The dream shifted almost imperceptibly, like the ground right before an earthquake. But suddenly she was aware of the vast silence of the streets and the darkness of the skies and a waiting quiet, as of an animal holding its breath to avoid attack, and she knew that this wasn’t a dream anymore.

It was a nightmare.

She felt them even before she turned around.

There were two of them coming down the street—men, she thought at first, but as they drew closer, she saw she was wrong. The urge to scream worked its way from her chest to her throat and froze there.

They had no faces. No eyes, no noses, no cheekbones or foreheads: just a swirl of flesh-colored skin, barely patched together, like some horrible painting left to bleed in the rain. But they did have mouths. Dark mouths, gaping open, toothless, like long dark tunnels. They were sucking the air in-out, in-out through their mouths. Tasting it.

Looking for someone.

She felt as if the wires that kept her body and mind connected had been cut. She stumbled toward the door of the deli, slipping in the snow, barely managing to right herself. She threw herself inside—a bell tinkled overhead and she was furious, in that moment, that this, of all details, was intact, the stupid, fucking bell—and slammed the door, wishing it had a lock. The deli was empty, thank God. The cash register was barely sketched in. It kept blinking in and out, like the awning lights, now half-buried in the snow.

The lights. They would see the lights and know she had interfered.

They would find her.

She remembered what her mother had said all those years earlier: she must follow the rules or the monsters would find her.

Dea’s heart was going so fast it was like the rush of water. She thought she might pass out. She didn’t know whether that was possible—to pass out or die in someone else’s dream. Maybe, if her own heart just stopped. She’d have to ask Mom.

Why hadn’t she listened to Mom?

On the street just outside the deli, the men with no faces stopped. Even through the glass, Dea could hear the sucking drag of their breath. In-out. She dropped into a crouch, partially concealed behind a display of Miller Lite. Now she was hot—sweating, nauseous, feeling like she might be sick. Please, she thought. Please. Go away. Keep moving. Please.

She felt as if she’d been crouching there for an infinity. Her thighs were cramping. She wanted out. She wanted to be back in her bed, safe, with the rhythm of her mom’s clocks ticking reassuringly in the darkened hall. In-out. Her chest ached from holding her breath. She was afraid they would hear her, though they had no ears, either—just bits of melted flesh where ears should have been.

Then they were gone. They continued past the deli, and she was so relieved that for a moment she didn’t register that they had gone into Connor’s building—that they must have. She straightened up. Her legs were shaking. Hands, too. The snow outside had turned black; she would have mistaken it for rain, if it hadn’t been falling soundlessly. She could barely make out the silhouette of a blackened church across the street—the construction site was gone.

The dream was changing on her. Her body was tight with terror.

She had to get out before the men—the monsters—came back.
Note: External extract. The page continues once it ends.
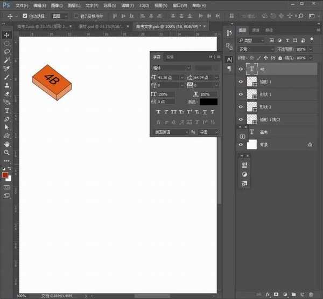Hide the 背景 layer with its eye icon
This screenshot has width=323, height=299.
point(241,145)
The deli was mostly empty of food. Even as she watched, she saw bits of the room begin to evaporate and blur, as though someone was taking an eraser to them, and she knew Connor’s attention was now fixed elsewhere. Electric fixtures in the ceiling became smudgy coronas of light; cereal boxes vanished off the shelves, dissipating like liquid in the heat; the shelves themselves began to melt. She grabbed a roll of paper towels before it could disappear and shredded open the plastic with her teeth.

She imagined she could still hear the men breathing behind her—in-out—and feel the pressure of hot breath on her neck.

She tore off a square of paper towel, but her hands were shaking too badly and her first bird came out lopsided. It barely lifted off the ground before fluttering shakily directly into the wall and collapsing, inert, only half-changed: a small pale beak and one feather were visible within the folds of paper.